Um in Krisenfällen wichtige Entscheidungen treffen und geeignete Maßnahmen einzuleiten zu können, benötigen humanitäre Hilfsorganisationen unter anderem aktuelle Lageinformationen. Oft jedoch stehen ihnen diese Informationen nicht zur Verfügung. Ein dringendes Anliegen ist den Akteuren daher der Zugang zu offen verfügbaren, zuverlässigen Datenquellen, auf lokaler und regionaler bis hin zu globaler Ebene.
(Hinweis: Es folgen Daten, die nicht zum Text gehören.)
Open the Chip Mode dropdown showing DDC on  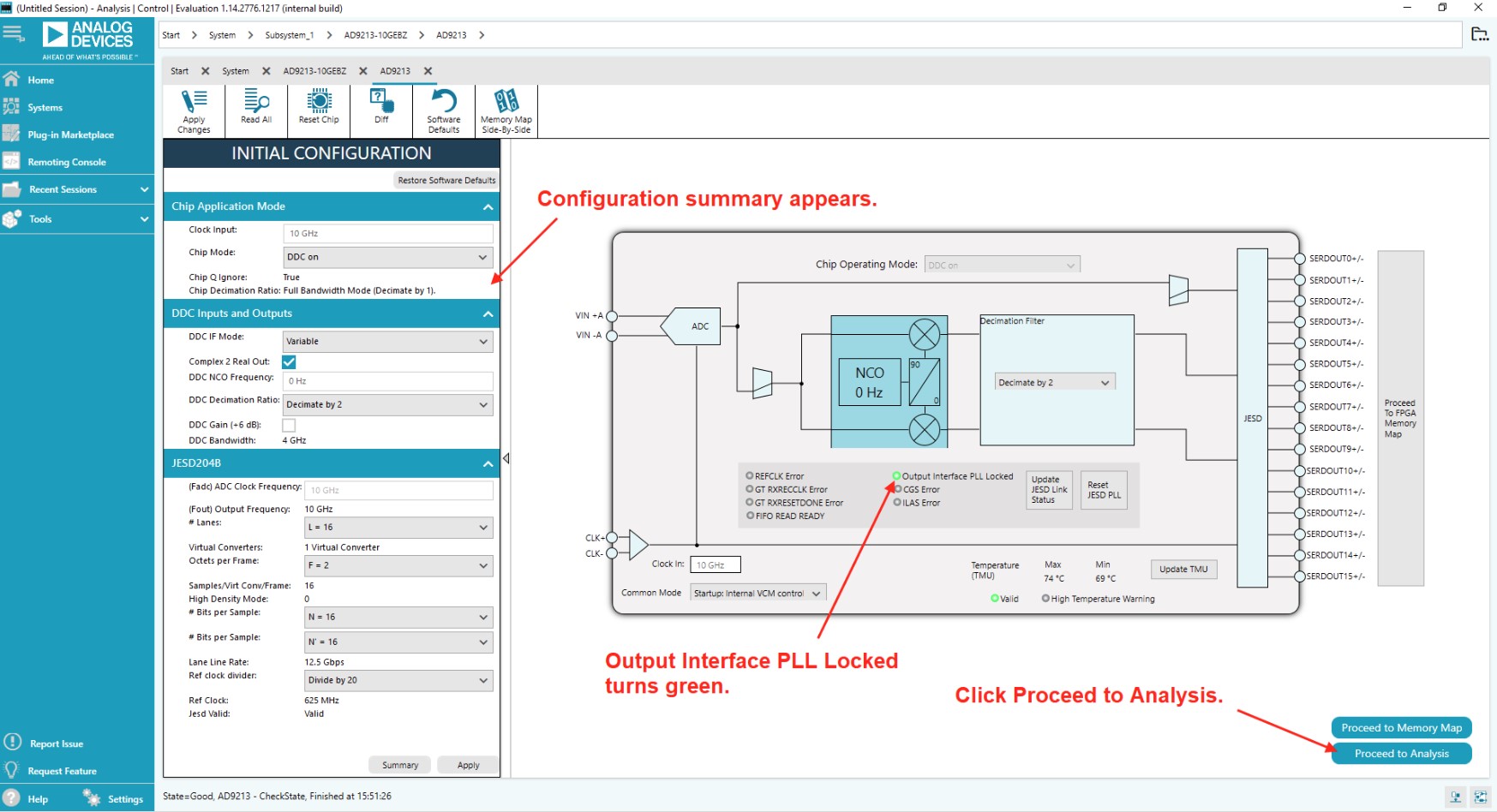(x=387, y=257)
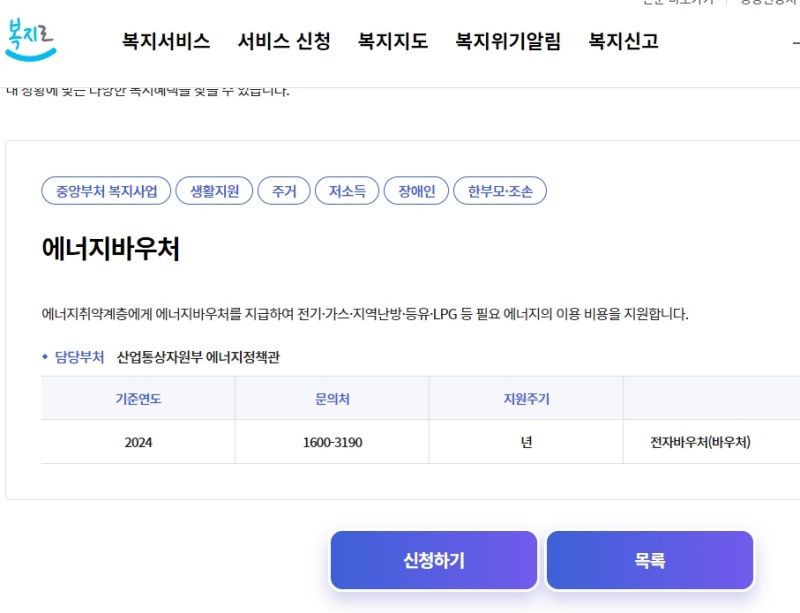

Im Rahmen des Projekts „Data4Human“ stellen das Earth Observation Center (EOC) des DLR sowie das DLR-Institut für Datenwissenschaften dazu ihre Expertise zur Verfügung: Gemeinsam mit humanitären Hilfsorganisationen entwickeln sie Analyseverfahren und Werkzeuge, um Daten von Satelliten, Flugzeugen, Drohnen, Bodensensoren und aus webbasierten Quellen bereitzustellen.
Im Bereich Datenverarbeitung bringt das DLR Methoden des maschinellen Lernens ein, die zum Bespiel Schadensanalysen von kritischer Infrastruktur nach einer Naturkatastrophe ermöglichen. Einen Technologieschub bietet auch die Kombination von „physikalischer“ Erdbeobachtung durch Satelliten mit der „digitalen“ Erdbeobachtung im Internet. Die fusionierten Daten können etwa zur besseren Beobachtung von Flüchtlingsströmen und Menschenrechtsverletzungen oder zur Analyse von Ernteverlusten in Afrika genutzt werden. Satellitendaten und Geodaten sollen zunehmend mit automatisch erfassten, web-basierten Informationen kombiniert und beispielsweise Daten von Nachrichtenportalen oder sozialen Netzwerken ausgewertet werden.
Darüber hinaus arbeiten die Wissenschaftler mit dem Entwicklungsprogramm der Vereinten Nationen (UNDP) und anderen humanitären Hilfsorganisationen an weiteren Datenanalysen, wie etwa zur Dokumentation des Wiederaufbaus nach einer Katastrophe oder der Wirksamkeit humanitärer Hilfsmaßnahmen. Um diese vielfältigen Themen zu unterstützen haben sich die Fernerkundungsexperten und Datenwissenschaftler des DLR nun mit dem WFP, dem Deutschen Roten Kreuz und dem Humanitarian Open Street Map Team (HOT-OSM) zusammengeschlossen. Das Projekt „Data4Human“ läuft bis Ende 2021.